Dietary side effects:

  • General weakness. 1-2 weeks the body is rebuilt into a new metabolic system and the lack of carbohydrates in the diet naturally leads to fatigue and tiredness. The situation improves after the adjustment process is completed.
  • Elevated blood cholesterol levels, which can lead to blood vessel and heart problems. This may not be the case for everyone.
  • Avitaminosis. The dietary dose is rather poor in essential vitamins and minerals, so it is recommended to take a multivitamin supplement as well.
  • Violation of the gastrointestinal tract. Low levels of fiber in the diet can lead to constipation, intestinal bacterial acid and some other negative consequences.
  • Ketoacidosis is an excess of ketones in the body. More ketones can be produced than the body needs. This is very dangerous when insulin levels are low, which is typical of type 2 diabetes.
  • Leg cramps can occur early in the diet. Their main reason is a lack of magnesium. Therefore, drink it extra or have foods that contain it in sufficient amounts in your diet.

Contraindications

Ketone diet is contraindicated for people suffering from diseases of the kidneys, liver, thyroid gland and diseases of the gastrointestinal tract. Keto diet is prohibited for pregnant and lactating women, as well as children and adolescents. It is also better for people with work that is associated with high intellectual stress to abandon this weight loss option, as a lack of carbohydrates has a negative effect on brain function, leading to apathy and fatigue.

Using a keto diet can reduce physical performance in athletes doing team sports, running or CrossFit, as well as in those who are anaerobic for a long time. It is also worth stopping this diet for those who have bone strength problems, as a keto diet can alter the mineral composition of bones leading to injury and fractures.

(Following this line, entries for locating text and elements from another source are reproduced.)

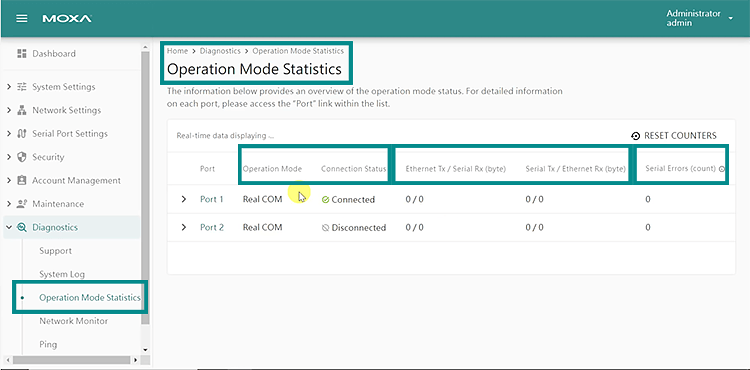Click the sidebar vertical scrollbar
750x370 pixels.
[145, 186]
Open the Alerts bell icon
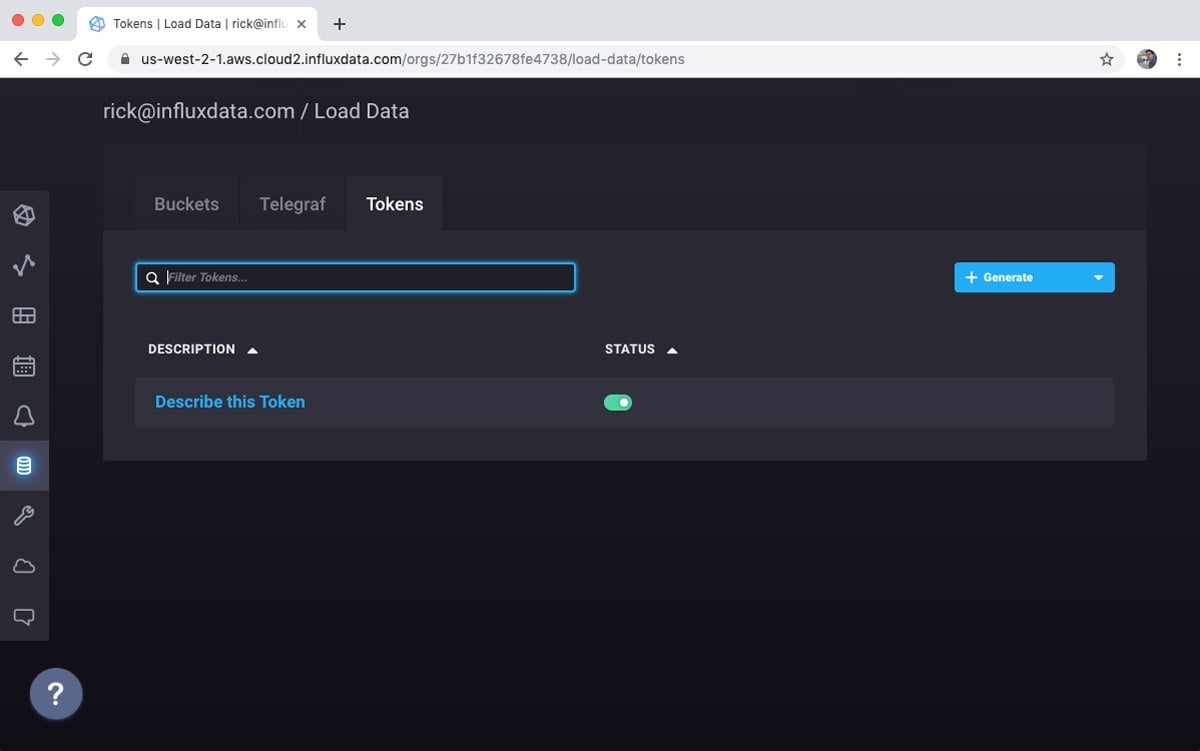1200x751 pixels. point(25,415)
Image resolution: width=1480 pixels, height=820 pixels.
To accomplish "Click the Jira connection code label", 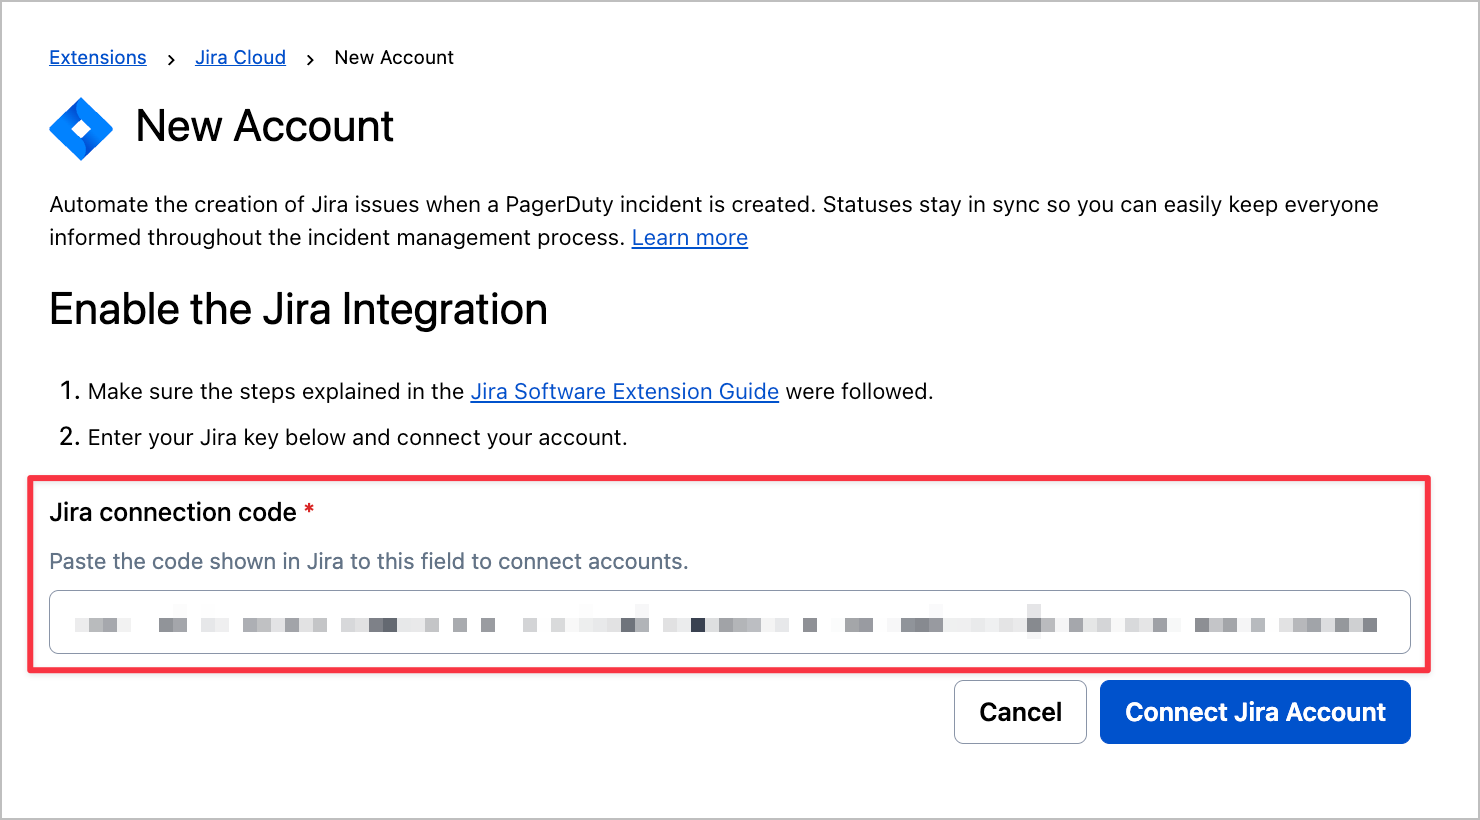I will (173, 512).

Diabetics should be treated with caution as doctors do not currently have an unequivocal opinion on this issue. Some people believe that such a diet is for diabetics while others believe that it can only aggravate the patient's condition.

Keto diet is very effective in getting rid of fat reserves. If you decide to use it for this purpose, I recommend that you consult a doctor, especially if you are already taking any medication or have a chronic illness.